W chyba cotygodniowym wywiadzie dla „Gazety Wyborczej” Rafał Trzaskowski wypowiada się jak klasyczny lider partii politycznej, dążący do zdobycia władzy w całym kraju:
„W Warszawie wygraliśmy, w wyborach prezydenckich udało się zrobić bardzo dobry wynik. Nie byłoby tego bez Platformy Obywatelskiej, która stworzyła kręgosłup tej kampanii i organizacyjnie jest najbardziej doświadczoną partią opozycji”.
„Trzeba konsolidować partie opozycyjne z najbardziej doświadczoną PO na czele, ale partie nie wystarczą. Konieczne jest wsparcie samorządowców, zassanie nowych ludzi, nowych środowisk. Stąd pomysł Campusu Przyszłości, zaproszenie do współpracy nowych, młodych ludzi”.
„To [prezydentura Warszawy - red.] misja, która realizuję z przekonaniem i wielką przyjemnością. Jednocześnie w wyborach prezydenckich zostałem obdarzony dużym zaufaniem społecznym i czuję się zobowiązany do przeprowadzenia konsolidacji opozycyjnej sceny politycznej”.

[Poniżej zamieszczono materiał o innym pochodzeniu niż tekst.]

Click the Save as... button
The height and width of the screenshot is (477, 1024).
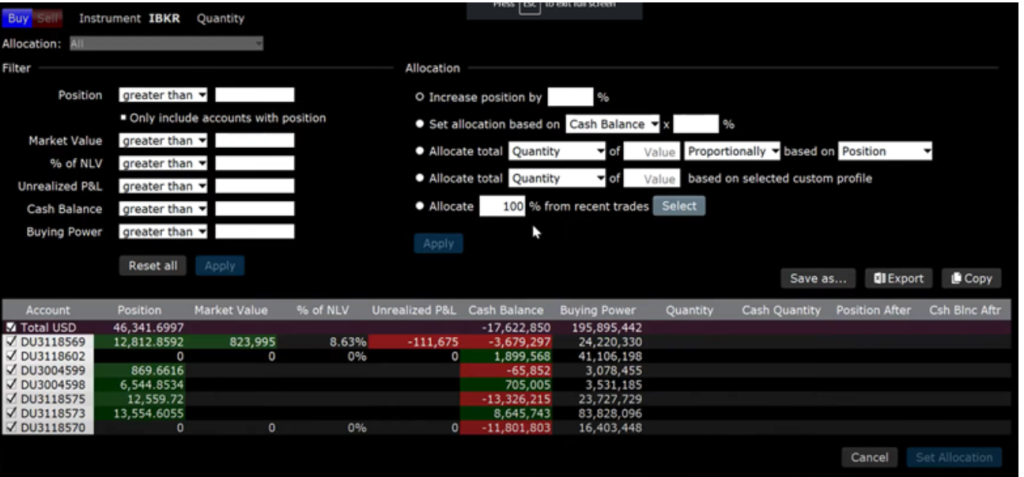tap(817, 279)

Trzaskowski jest więc na politycznym froncie, i to na jego pierwszej linii. Jak twierdzi, nie dlatego, że chce, ale musi. Prezydent Warszawy przekonuje bowiem, że „większość samorządowców angażuje się w politykę krajową nie dlatego, że mają ambicje polityczne, ale dlatego, że rządzący próbują zniszczyć samorząd i scentralizować państwo”. Cóż, jest raczej odwrotnie: to ambicje polityczne samorządów niszczą elementarną równowagę w państwie.

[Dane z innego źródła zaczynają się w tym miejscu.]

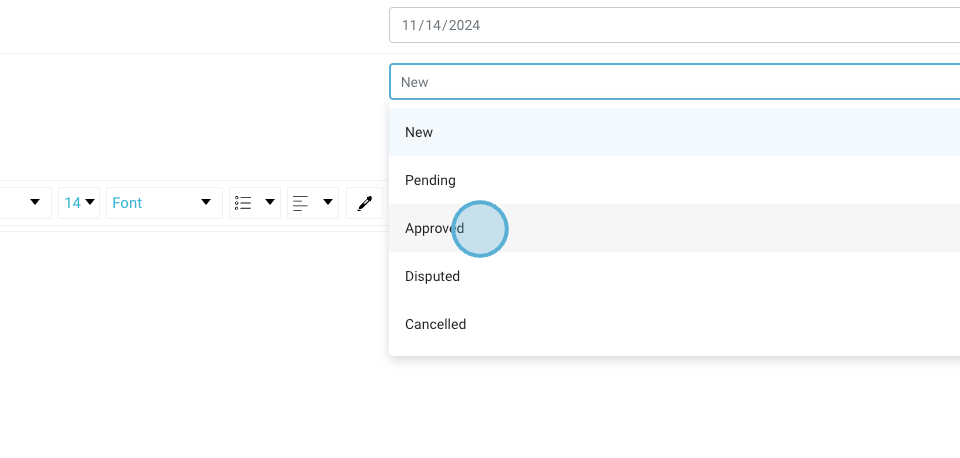Choose Pending from the status list

430,180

Co więcej, to one właśnie najbardziej niszczą samorząd, który staje się swego rodzaju „alternatywnym kontrrządem”, do tego skrajnie zideologizowanym. Samorząd przestaje być tym, czym ma być, czyli organem troski o konkretne sprawy lokalnych społeczności. Staje się własną parodią. Bo przecież np. prezydenci wielkich miast - ale i mniejszych także - traktują mniejszość, która głosuje przeciwko nim znacznie gorzej niż rząd traktuje wyborców opozycji. W sferze symbolicznej urządzają ludziom o innym światopoglądzie prawdziwe ścieżki zdrowia.

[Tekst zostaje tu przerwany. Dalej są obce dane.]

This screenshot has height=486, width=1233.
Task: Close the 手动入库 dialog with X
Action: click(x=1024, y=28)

W wywiadzie dla „Wyborczej” Trzaskowski kontynuuje też swoją walkę z TVP Info. Chce tę stację zlikwidować, i nawet nie ukrywa swojej motywacji:
Trzeba ją zlikwidować. Żeby populistów już nigdy nie kusiło.
Tak, chodzi o to, by już nawet potencjalnie nie było alternatywy dla potężnych mediów lewicowo-liberalnych. System ma się domknąć raz na zawsze.
Oczywiście wszystko po to, by „samorządność” mogła rozkwitać bez żadnych przeszkód, miażdżąc każdego, kto stanie jej na drodze.